** Task objective **
Below is a listing. Copy each line of it that holds the word "arrow".

** Data for processing **

****************

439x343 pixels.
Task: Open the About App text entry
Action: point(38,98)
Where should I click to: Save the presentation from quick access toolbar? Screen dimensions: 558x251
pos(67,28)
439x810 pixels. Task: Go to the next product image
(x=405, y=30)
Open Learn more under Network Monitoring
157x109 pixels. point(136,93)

****************

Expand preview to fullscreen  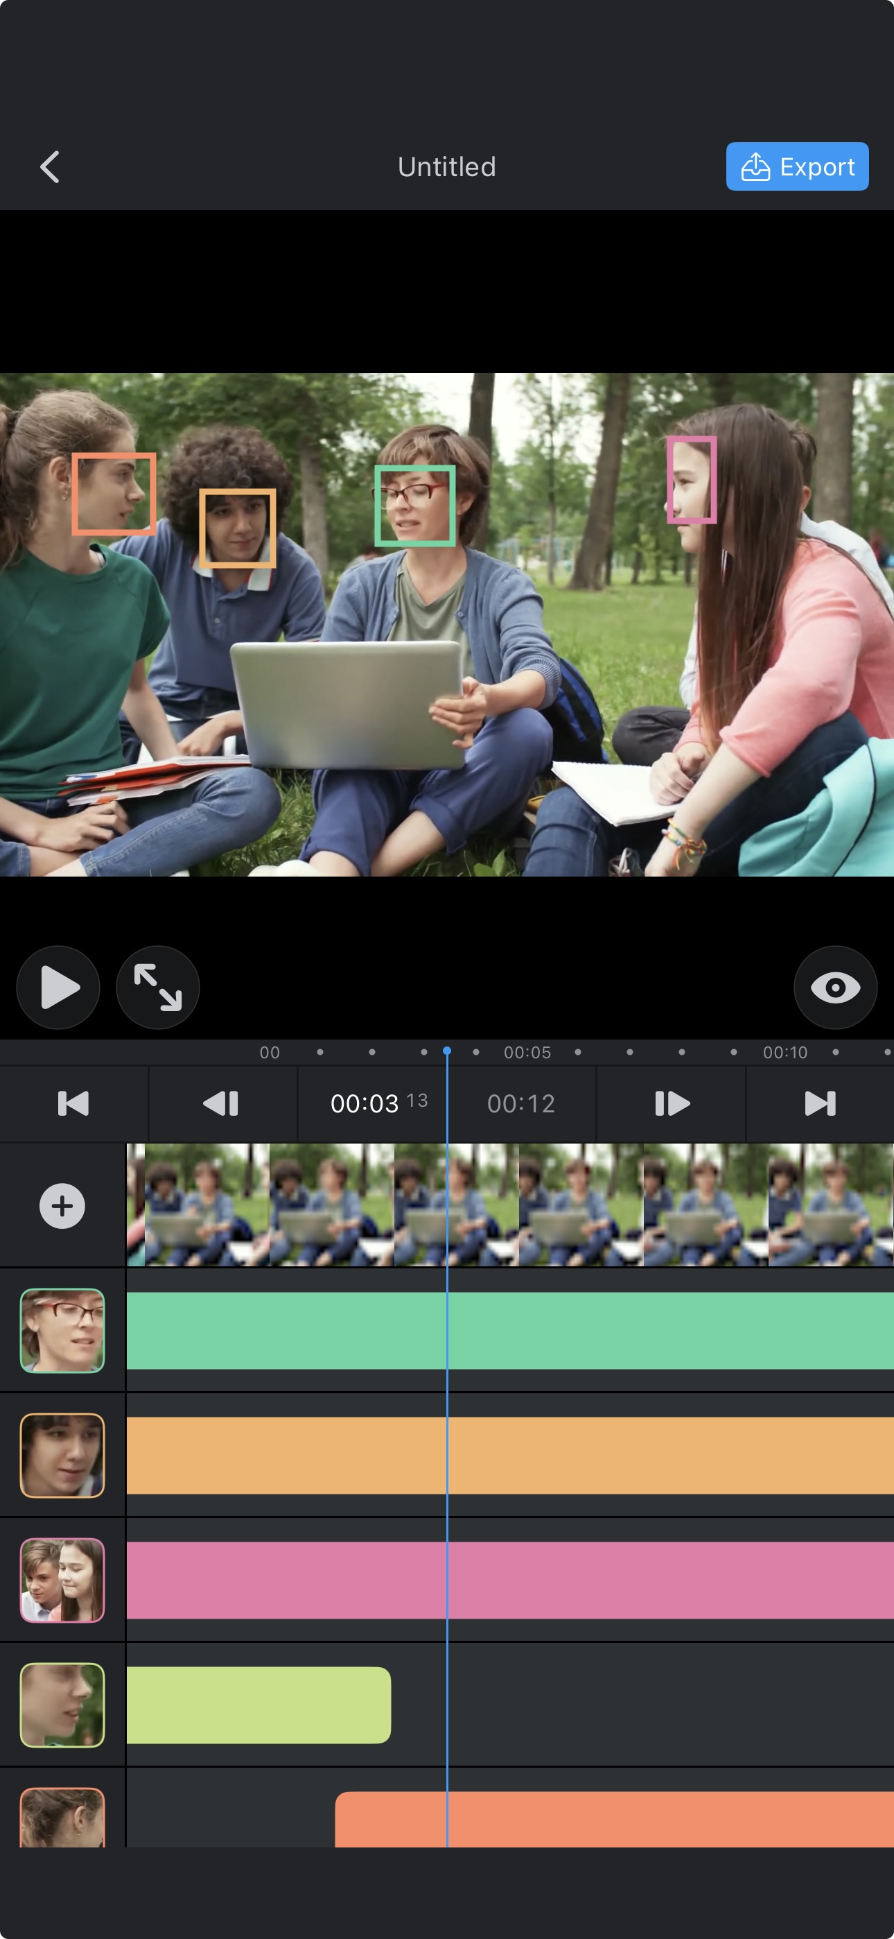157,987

****************

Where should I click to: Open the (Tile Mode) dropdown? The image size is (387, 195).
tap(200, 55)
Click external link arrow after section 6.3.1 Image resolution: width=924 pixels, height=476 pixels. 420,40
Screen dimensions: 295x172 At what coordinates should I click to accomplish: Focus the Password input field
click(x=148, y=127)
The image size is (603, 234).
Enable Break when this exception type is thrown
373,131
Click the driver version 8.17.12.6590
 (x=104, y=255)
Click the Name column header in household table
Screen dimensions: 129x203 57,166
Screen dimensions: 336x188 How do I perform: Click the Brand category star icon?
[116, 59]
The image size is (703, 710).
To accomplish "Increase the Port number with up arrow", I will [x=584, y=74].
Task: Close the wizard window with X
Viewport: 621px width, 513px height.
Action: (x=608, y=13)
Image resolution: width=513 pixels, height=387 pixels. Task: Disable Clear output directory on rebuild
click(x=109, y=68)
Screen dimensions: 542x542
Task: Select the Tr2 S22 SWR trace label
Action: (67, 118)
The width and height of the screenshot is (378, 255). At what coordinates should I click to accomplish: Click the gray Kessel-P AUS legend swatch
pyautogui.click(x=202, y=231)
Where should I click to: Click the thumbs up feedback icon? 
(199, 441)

****************

** Output of the exercise **
Click external link arrow after section 6.3.1 Image resolution: width=924 pixels, height=476 pixels. 420,40
To accomplish "Increase the Port number with up arrow", I will [x=584, y=74].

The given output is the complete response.